But I’ve found that even beyond this heat, the city sounds to a very different beat than that of the long mountain curves where my parents live or the straight salty stretch of beach at Narrabeen where we lived for years. There is movement and colour and energy streaming in wide strokes up and down these streets of the Mission neighborhood where we are housesitting. The grocery stores and French bakeries and flower shops and ice creameries dangle lazy summer lines out of their doorways like birthday ribbons. People chat and shout and shutter and huddle and hug in a myriad of languages. Emotions are worn out loud and the differences between the individual lives lived here beat out brightly like paintings on an opening night.

I am more alone and at the same time more at home amongst this realness of city streets where the pressure to be any one thing disappears in the presence of everything. However, in the days that have past, my old friend fear crept up quite suddenly. The unfamiliar streets, the lack of routine, the not knowing how this year will unfold all combined and what emerged every so slowly, but every so loudly was fear. Quite dramatically, I felt the bottom drop out of my day to day calm leaving me new corners to round.

I tried, as my husband encouraged me, to simply let the fear wash over me. To feel it and let it move. This is much more difficult than stuffing it somewhere underneath those red Chinese couch cushions. Yet, I have the time to observe right now, so I experimented with letting fear sit with me on my meditation cushion, trying hard to let the judgment pass for feeling the fear at all. Last week, I really sat with it. I allowed that cloak of fear to wrap around me, to truly feel its weight on my shoulders. Normally this is something that I would try with all my might to avoid. I would busy myself, move towards more productive thoughts. It was strange to just feel the fear of everything. The fear of not having a job, of not knowing where home will emerge and mostly of not knowing if some of the things I longed for in my life would come. Someone very wise once taught me that what isn’t in our consciousness, controls us. I was inviting what I was afraid of to be on stage so that it couldn’t control the scene from behind the curtains.

I wrote about what I was afraid of and all the stories I had in my mind about their unfolding. I let this fear have its place in my life. And you know what? It helped. The wonderful thing about impermanence is that everything is changing and moving all the time. My fear having been allowed its moment on center stage, seemed pacified and then just like that it eased. I woke up one morning and looked around for the cloak I had been wearing and it was gone. As I got dressed that morning, I noticed that not only was it gone, but that it had been replaced with a deeper kind of joy, simply for the act of really feeling it.
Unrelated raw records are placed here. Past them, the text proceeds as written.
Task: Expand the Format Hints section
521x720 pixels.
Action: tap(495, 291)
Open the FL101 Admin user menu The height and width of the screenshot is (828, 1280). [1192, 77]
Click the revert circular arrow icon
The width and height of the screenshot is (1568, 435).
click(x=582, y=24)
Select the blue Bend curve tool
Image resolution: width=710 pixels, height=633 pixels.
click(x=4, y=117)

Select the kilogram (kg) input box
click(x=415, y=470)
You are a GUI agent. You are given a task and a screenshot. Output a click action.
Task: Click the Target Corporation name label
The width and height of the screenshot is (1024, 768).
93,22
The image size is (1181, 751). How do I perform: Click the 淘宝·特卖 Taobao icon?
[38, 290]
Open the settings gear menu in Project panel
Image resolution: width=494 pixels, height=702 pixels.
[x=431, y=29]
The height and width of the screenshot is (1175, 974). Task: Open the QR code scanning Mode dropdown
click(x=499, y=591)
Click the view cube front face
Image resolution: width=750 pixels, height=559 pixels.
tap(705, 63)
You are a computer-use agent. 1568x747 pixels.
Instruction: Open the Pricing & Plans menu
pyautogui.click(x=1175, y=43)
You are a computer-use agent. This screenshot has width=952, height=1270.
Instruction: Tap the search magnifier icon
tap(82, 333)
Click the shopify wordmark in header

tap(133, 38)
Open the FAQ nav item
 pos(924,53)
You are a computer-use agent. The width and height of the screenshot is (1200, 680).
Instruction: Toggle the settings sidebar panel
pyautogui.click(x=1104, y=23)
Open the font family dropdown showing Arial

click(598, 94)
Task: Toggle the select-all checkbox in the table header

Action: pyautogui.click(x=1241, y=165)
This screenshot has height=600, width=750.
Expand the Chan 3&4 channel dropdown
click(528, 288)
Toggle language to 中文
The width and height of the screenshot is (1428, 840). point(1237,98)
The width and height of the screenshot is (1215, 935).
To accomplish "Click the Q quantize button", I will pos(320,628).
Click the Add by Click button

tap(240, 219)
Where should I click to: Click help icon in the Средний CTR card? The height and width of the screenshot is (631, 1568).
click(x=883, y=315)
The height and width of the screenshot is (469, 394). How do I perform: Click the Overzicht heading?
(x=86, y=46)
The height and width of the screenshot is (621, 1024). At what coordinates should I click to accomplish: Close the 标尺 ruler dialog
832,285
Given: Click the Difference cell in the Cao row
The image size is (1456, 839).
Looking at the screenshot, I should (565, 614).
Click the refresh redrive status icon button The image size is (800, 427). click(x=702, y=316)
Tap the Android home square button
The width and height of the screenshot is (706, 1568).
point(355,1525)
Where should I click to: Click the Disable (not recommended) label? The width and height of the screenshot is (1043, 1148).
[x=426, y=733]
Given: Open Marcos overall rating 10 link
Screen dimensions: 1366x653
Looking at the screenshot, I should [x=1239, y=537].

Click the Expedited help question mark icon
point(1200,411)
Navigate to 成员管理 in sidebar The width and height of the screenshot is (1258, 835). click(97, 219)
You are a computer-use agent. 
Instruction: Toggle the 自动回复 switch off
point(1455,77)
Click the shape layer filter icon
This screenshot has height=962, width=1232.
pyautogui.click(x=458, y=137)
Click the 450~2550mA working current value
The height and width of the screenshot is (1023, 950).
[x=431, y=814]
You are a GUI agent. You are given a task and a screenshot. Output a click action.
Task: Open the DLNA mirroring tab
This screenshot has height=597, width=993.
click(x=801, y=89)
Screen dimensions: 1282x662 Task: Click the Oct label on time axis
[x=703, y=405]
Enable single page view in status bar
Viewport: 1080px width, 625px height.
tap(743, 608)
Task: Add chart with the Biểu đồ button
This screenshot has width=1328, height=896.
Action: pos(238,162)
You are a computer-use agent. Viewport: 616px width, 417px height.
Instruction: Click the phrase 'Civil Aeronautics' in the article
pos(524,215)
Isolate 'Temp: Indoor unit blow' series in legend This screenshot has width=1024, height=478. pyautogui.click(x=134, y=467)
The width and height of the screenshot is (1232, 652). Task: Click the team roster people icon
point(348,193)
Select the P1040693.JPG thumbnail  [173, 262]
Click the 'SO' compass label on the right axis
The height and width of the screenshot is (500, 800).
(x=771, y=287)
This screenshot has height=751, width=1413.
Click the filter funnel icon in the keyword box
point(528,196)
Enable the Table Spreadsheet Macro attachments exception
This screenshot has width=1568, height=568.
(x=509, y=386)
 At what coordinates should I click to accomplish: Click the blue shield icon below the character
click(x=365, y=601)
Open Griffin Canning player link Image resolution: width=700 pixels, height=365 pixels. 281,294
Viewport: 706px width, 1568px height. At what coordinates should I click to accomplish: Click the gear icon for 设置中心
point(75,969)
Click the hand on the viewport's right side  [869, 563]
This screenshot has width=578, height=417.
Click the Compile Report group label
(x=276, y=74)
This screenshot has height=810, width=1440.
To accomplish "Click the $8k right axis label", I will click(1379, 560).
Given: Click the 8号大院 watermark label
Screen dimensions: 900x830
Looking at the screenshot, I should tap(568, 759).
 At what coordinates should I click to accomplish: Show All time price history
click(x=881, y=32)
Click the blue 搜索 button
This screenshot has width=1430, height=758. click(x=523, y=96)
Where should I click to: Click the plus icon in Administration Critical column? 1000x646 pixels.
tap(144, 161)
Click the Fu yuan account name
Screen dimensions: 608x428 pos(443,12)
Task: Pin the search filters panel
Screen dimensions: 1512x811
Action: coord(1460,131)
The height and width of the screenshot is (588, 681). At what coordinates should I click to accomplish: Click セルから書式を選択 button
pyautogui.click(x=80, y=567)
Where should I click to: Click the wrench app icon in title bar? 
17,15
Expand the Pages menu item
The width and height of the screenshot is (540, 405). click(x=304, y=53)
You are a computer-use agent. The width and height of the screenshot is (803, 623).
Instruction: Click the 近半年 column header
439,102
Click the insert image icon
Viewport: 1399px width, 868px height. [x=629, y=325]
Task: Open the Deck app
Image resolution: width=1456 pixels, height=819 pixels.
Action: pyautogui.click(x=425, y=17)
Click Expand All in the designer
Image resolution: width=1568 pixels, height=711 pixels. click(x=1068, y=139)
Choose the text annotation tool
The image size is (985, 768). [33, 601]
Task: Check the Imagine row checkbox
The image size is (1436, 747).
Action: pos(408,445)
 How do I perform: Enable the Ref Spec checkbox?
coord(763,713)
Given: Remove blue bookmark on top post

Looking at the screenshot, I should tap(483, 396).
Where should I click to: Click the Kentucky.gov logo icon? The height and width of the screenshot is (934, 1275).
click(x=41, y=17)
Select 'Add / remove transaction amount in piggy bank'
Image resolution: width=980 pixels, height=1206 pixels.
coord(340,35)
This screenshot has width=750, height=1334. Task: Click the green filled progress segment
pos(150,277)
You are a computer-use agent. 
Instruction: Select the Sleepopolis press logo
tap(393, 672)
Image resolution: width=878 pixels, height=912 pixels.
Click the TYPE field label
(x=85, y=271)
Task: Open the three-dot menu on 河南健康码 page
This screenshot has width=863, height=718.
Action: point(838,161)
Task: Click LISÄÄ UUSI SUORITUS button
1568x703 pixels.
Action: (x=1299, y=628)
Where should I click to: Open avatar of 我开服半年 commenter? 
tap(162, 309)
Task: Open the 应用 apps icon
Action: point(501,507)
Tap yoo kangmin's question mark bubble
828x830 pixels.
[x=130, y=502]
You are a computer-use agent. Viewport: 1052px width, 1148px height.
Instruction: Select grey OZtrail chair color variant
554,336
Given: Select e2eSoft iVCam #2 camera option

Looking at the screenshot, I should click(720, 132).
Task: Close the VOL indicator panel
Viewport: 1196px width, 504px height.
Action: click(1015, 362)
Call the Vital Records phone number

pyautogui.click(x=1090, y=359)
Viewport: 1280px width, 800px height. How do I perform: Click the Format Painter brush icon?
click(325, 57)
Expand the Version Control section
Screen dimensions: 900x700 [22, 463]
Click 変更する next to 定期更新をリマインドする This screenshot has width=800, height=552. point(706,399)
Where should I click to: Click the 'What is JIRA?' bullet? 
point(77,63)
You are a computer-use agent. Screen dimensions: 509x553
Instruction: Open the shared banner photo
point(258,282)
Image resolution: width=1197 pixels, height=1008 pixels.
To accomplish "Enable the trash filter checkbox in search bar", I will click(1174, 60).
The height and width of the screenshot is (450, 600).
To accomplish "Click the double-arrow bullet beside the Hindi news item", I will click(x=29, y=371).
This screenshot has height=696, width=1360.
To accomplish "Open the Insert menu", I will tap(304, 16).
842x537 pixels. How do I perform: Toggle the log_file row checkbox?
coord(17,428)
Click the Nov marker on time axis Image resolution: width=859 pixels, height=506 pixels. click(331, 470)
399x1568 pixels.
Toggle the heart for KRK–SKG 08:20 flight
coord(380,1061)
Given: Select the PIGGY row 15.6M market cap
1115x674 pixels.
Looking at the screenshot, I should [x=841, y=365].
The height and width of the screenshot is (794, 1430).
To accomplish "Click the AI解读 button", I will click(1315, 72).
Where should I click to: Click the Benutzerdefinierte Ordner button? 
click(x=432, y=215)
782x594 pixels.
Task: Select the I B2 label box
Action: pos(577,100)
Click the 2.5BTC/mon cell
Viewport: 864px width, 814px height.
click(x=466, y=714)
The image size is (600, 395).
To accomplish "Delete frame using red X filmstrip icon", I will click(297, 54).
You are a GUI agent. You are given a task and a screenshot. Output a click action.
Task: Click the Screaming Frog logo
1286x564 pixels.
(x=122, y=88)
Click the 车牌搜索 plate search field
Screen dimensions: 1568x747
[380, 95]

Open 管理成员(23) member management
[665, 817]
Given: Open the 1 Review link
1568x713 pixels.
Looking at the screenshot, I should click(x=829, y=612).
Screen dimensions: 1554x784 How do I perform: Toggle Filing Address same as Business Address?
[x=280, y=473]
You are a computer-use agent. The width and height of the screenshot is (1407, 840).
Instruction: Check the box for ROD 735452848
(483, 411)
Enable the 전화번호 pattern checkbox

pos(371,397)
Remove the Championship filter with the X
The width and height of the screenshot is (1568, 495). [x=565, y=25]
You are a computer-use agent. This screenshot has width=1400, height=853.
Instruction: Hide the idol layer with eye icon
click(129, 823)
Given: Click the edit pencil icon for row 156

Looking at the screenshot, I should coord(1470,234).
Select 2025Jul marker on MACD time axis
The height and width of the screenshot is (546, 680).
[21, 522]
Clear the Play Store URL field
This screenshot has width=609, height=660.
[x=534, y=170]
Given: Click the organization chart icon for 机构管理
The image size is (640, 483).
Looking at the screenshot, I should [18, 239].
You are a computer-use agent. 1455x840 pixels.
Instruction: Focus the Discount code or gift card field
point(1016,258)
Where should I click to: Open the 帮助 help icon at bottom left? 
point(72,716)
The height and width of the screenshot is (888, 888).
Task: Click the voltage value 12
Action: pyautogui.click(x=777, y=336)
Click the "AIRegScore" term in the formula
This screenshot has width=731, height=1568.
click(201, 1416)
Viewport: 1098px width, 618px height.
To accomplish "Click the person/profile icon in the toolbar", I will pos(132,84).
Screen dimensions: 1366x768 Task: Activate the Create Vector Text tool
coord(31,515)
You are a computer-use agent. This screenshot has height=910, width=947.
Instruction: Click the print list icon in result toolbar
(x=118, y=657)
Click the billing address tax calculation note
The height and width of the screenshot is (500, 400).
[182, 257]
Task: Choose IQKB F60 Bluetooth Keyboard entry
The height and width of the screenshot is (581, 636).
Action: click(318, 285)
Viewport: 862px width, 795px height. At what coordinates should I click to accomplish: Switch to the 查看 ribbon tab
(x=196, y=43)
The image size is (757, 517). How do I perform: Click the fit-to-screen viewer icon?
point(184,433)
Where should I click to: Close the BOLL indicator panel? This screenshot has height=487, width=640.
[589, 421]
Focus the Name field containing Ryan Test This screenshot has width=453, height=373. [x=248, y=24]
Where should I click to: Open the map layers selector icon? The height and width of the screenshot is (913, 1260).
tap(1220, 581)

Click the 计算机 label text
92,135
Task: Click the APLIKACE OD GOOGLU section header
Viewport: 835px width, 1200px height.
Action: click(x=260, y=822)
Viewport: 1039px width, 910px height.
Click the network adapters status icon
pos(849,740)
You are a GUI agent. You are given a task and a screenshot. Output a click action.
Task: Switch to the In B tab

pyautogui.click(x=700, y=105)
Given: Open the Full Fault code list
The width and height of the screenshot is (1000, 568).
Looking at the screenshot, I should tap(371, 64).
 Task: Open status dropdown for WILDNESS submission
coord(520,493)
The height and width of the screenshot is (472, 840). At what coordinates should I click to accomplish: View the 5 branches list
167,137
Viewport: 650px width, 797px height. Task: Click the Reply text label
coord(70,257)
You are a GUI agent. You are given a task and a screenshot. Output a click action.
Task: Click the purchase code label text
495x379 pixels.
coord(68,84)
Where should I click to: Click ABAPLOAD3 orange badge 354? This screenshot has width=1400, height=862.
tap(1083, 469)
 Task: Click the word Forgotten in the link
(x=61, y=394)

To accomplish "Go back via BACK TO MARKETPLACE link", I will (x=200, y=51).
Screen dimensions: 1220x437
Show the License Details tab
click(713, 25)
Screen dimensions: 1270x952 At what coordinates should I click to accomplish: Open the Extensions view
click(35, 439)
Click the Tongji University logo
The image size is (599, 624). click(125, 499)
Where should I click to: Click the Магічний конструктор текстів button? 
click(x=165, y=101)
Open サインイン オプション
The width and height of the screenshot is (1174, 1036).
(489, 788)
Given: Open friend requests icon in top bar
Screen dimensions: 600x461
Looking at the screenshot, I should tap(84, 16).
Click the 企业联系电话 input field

Fear is a such strange feeling. It can be debilitating and motivating. We sometimes feel frozen by fear and at other times are incredibly moved by it. The fear of not being happy might motivate us to pursue new activities or connections with the people we love. In contrast, the fear of change might leave us frozen in a set of circumstances we’re not happy in for years. I know that fear will again return, as all things do, but I’m hoping that I’ll be brave enough again to allow it to have its dance.

In August, watching the Olympics, I was incredibly inspired by how the athletes faced their fears. On the biggest stage in the world standing with feet dug into a dirt track, poised under the net waiting for the serve of a ball, balanced on top of a set of uneven bars or standing at the edge of a diving board, they embraced the moment and fled past their fears. Their courage made me want to try harder, to find what I was capable of that I had not yet found. I began looking around my life for a bit of courage that I could apply to something I had always wanted to conquer and that I could feel proud of.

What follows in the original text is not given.